• [INSTRUCTIONS FOR THE TASK]
Count every line in the entries that follow where the word "computer" appears, then state only the total.

• [LISTED ENTRIES]

#####

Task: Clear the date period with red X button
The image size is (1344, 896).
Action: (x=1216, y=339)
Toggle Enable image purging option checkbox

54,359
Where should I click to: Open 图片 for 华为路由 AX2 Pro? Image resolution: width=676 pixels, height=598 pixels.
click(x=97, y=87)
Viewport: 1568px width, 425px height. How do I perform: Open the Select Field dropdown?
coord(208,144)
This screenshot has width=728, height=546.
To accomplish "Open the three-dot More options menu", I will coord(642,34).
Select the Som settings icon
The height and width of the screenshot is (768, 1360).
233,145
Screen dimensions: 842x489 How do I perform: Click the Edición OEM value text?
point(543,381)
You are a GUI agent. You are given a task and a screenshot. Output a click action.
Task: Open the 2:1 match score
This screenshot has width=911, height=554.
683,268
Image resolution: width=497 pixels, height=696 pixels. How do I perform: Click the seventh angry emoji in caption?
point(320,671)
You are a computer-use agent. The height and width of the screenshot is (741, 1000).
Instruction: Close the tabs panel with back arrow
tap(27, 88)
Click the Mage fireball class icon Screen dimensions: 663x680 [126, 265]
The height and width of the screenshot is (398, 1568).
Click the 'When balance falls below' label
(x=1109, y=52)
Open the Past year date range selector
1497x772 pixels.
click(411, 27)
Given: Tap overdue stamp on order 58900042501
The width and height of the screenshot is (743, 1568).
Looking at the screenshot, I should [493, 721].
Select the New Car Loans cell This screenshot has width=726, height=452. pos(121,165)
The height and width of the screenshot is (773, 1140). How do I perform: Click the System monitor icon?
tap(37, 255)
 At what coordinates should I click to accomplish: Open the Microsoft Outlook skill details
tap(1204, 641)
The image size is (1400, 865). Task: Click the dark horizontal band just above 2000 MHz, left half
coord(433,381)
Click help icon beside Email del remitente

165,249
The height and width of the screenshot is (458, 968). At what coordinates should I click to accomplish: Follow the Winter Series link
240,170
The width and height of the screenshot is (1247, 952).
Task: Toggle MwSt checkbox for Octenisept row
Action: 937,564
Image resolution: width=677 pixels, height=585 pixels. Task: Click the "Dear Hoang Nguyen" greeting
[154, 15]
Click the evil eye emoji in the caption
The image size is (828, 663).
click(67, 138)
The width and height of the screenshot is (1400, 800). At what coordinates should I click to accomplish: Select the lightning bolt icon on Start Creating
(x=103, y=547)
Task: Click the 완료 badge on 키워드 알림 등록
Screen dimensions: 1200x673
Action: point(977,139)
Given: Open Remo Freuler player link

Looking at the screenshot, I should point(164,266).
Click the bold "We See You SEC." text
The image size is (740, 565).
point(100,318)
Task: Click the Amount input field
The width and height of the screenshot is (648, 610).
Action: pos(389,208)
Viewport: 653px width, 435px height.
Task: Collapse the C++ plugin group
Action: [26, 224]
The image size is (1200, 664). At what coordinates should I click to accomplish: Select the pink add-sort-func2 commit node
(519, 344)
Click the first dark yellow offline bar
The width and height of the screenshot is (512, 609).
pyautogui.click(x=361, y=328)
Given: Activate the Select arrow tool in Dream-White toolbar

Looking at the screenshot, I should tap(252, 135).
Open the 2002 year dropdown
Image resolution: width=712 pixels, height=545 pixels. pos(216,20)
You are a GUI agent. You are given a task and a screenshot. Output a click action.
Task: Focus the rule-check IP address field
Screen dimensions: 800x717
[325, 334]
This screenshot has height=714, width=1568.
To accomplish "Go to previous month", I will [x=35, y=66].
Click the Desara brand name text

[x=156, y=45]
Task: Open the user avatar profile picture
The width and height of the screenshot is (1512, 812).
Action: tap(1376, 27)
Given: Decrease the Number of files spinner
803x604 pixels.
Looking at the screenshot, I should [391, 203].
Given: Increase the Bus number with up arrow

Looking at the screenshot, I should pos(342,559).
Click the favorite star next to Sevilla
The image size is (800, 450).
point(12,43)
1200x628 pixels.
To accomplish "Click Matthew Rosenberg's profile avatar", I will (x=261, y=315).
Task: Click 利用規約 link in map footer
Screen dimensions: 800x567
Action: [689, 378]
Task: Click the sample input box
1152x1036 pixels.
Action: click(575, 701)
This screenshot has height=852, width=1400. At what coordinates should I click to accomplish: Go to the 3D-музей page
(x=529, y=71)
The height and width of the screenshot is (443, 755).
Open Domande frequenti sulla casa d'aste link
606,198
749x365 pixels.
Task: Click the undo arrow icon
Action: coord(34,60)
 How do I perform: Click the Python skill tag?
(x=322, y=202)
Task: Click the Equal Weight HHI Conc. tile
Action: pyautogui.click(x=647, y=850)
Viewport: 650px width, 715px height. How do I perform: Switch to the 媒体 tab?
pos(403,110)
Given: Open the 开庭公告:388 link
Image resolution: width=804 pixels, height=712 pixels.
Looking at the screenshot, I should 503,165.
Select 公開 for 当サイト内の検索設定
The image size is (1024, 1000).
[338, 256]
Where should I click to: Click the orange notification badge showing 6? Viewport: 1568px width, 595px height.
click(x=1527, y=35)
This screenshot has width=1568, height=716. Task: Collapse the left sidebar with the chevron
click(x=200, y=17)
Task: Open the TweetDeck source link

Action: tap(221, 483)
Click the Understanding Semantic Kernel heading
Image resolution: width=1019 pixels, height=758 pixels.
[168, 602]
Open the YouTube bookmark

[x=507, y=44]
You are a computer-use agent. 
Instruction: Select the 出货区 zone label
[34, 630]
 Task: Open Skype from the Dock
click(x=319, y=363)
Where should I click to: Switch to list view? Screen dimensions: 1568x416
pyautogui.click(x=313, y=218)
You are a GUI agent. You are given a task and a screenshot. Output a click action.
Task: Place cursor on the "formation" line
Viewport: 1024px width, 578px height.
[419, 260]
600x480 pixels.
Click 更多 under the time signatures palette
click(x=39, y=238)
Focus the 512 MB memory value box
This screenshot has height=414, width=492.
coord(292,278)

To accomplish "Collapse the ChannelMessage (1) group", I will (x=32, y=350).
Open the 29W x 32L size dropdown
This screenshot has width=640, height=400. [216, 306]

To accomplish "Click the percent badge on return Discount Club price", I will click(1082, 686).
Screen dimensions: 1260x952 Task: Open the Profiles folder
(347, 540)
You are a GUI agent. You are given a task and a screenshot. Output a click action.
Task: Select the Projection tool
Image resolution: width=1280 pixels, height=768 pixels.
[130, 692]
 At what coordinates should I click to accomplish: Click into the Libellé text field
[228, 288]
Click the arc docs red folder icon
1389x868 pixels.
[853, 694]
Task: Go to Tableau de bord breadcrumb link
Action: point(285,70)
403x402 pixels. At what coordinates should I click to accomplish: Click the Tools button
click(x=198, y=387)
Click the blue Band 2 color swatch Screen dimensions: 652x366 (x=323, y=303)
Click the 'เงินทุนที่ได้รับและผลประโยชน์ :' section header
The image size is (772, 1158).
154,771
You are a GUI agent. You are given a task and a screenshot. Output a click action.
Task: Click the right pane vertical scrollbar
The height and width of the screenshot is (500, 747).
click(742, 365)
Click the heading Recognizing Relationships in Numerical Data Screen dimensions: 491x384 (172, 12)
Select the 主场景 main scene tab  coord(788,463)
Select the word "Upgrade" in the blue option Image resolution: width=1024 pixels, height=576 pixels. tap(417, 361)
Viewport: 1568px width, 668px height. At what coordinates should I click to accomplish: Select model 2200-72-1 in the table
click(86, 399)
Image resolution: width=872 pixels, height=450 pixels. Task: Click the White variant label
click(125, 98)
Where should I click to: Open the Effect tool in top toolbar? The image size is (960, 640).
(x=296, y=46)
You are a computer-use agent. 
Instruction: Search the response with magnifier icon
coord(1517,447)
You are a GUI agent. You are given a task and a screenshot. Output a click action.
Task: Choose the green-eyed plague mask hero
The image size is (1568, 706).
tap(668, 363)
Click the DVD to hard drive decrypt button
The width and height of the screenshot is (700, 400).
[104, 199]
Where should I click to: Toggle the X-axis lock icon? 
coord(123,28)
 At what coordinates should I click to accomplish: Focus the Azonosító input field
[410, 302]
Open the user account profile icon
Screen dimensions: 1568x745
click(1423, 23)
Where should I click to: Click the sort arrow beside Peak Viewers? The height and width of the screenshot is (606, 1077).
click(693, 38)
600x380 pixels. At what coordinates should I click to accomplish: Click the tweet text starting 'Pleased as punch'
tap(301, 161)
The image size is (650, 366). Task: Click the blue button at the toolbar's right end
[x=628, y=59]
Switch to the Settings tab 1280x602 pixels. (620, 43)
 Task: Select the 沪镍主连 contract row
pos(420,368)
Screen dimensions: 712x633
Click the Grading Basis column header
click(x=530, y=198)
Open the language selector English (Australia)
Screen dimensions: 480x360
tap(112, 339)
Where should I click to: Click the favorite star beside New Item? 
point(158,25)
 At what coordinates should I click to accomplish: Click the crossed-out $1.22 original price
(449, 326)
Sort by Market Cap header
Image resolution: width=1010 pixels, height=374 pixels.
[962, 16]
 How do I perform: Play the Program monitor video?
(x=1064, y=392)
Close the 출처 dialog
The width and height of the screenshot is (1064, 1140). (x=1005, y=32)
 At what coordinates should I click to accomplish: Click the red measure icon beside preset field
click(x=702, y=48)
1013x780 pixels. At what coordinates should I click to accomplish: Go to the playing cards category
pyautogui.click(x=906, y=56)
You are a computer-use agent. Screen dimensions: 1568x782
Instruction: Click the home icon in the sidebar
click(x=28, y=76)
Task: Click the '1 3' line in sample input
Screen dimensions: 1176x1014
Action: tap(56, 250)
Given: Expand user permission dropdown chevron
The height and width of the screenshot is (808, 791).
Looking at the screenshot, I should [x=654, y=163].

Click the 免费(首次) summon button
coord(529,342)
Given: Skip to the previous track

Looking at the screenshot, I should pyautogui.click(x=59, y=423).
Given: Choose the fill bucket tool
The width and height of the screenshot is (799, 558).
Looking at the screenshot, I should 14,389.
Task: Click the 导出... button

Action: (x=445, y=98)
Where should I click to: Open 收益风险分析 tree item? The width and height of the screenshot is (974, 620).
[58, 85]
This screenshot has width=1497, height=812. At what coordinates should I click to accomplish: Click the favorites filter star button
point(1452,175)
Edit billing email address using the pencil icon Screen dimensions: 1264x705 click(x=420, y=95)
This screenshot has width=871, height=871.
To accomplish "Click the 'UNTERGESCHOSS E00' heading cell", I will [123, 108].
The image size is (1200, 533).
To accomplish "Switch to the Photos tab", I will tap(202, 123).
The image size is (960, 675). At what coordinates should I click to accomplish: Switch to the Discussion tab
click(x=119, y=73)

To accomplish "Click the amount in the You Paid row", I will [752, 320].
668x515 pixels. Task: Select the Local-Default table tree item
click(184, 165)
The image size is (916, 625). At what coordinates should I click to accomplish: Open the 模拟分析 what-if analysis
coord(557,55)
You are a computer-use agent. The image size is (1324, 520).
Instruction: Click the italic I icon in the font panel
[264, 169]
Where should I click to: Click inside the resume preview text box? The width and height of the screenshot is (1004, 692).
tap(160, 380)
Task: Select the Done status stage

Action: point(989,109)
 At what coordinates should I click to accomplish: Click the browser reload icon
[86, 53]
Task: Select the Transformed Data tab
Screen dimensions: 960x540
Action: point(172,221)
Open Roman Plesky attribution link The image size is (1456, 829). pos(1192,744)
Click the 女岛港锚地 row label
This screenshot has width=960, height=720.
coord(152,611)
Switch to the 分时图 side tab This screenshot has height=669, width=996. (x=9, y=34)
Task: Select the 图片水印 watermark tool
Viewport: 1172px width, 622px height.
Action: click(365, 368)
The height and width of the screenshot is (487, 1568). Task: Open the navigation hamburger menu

#####

• [REPLY TO THE TASK]
5